- Отрывок
====
Апрель — месяц рождения терроризма в России. Первые покушения на Александра II в 1866 и 1879 годах совершены были в солнечные пасхальные дни. Вынесшие смертный приговор царю-освободителю, готовили себя к цареубийству Великим постом – почти по-монашески. В образах первых «рыцарей террора», действительно, есть черты подвижничества. Их человекоубийственная деятельность — вывернутое наизнанку отражение православной идеи подвига и очищения. Их сознание — опрокинутое «вверх пятами» религиозное сознание.
Цареубийца или самоубийца?
В начале Великого поста, в феврале 1866 года в Петербург из Москвы приехал высокий бледный нелюдимый студент. Живя впроголодь, ночуя то у знакомых, то в дешевой гостинице, он все что-то писал, готовился к решительному деянию. Настала Пасха, прошла Светлая седмица. 3 апреля — неделя уверения Фомы. Он решился.
====
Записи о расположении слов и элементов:
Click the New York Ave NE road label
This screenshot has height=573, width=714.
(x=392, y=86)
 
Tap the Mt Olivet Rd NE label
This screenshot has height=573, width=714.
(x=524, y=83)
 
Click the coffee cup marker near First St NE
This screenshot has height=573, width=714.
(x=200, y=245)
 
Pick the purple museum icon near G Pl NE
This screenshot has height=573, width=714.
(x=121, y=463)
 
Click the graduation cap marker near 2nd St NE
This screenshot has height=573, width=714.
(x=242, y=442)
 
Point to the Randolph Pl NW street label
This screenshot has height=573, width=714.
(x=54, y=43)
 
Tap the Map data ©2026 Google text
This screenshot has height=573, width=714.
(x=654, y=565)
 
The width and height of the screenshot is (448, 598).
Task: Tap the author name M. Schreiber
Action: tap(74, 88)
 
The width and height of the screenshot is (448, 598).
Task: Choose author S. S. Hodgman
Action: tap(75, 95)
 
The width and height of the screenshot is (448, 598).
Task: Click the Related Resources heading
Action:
====
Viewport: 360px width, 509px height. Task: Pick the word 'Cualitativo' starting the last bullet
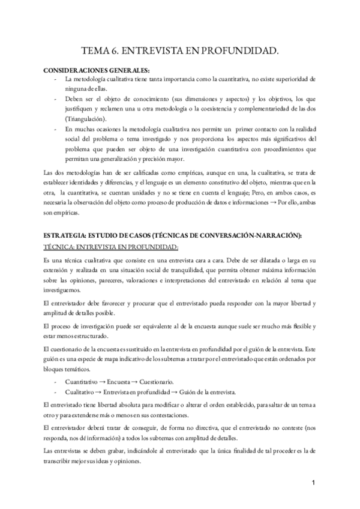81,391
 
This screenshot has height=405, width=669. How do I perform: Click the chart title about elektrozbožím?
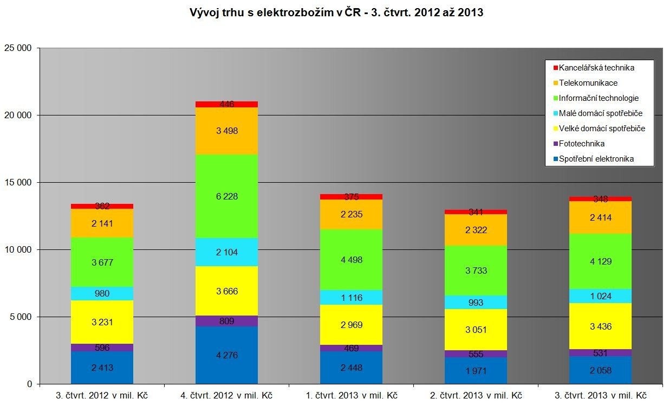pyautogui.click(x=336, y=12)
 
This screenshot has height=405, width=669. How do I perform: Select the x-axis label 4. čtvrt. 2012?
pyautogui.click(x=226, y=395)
====
- Задание
Ответьте на вопросы по отрывку об истоках терроризма в России.
(а) В каких годах были совершены первые покушения на Александра II?
(б) Из какого города приехал студент в Петербург в феврале 1866 года?
(в) Какой день приходился на 3 апреля?
Записи получены из другого источника.

- Ответ
(а) В 1866 и 1879 годах.
(б) Из Москвы.
(в) Неделя уверения Фомы.